__Exercise description__
Rewrite the records below, changing "scrollbar" to "scroll bar" and keeping everything else the same, and leave out the pictures.

(Word and item position data)
— BEGIN —

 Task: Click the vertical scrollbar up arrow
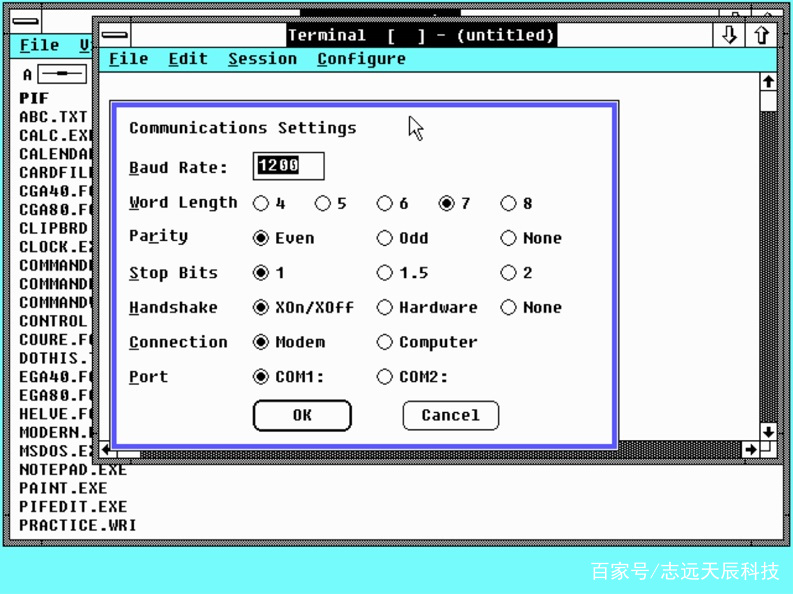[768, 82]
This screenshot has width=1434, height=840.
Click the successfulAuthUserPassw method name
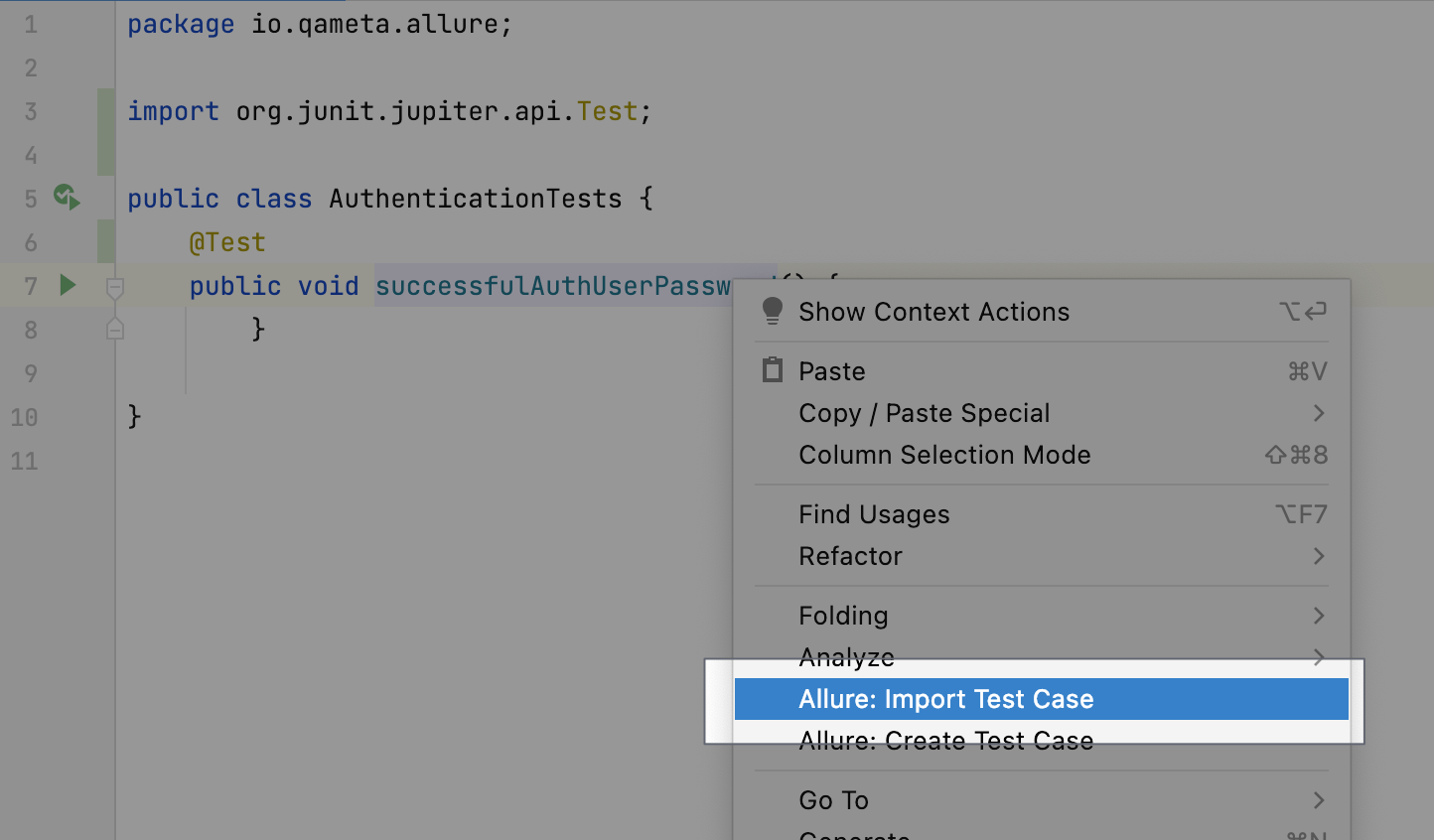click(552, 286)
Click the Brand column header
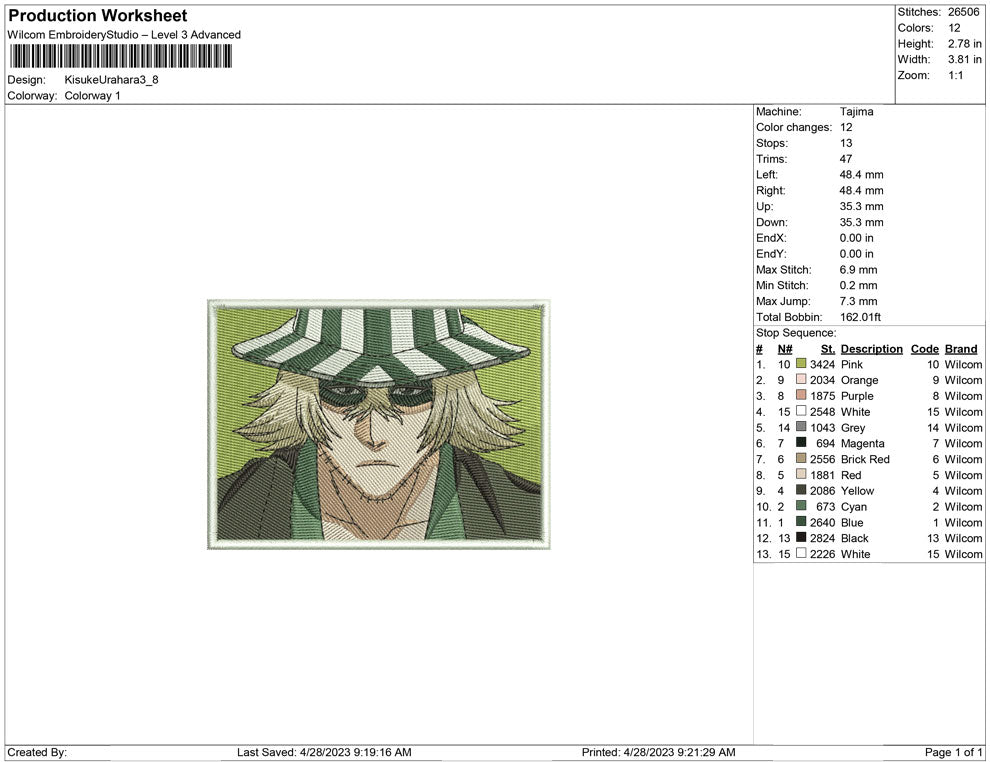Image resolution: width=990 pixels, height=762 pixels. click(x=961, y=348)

— END —

__Output for this task__
 Task: Click the vertical scroll bar up arrow
[768, 82]
This screenshot has width=1434, height=840.
Click the successfulAuthUserPassw method name
click(552, 286)
Click the Brand column header
Image resolution: width=990 pixels, height=762 pixels. click(x=961, y=348)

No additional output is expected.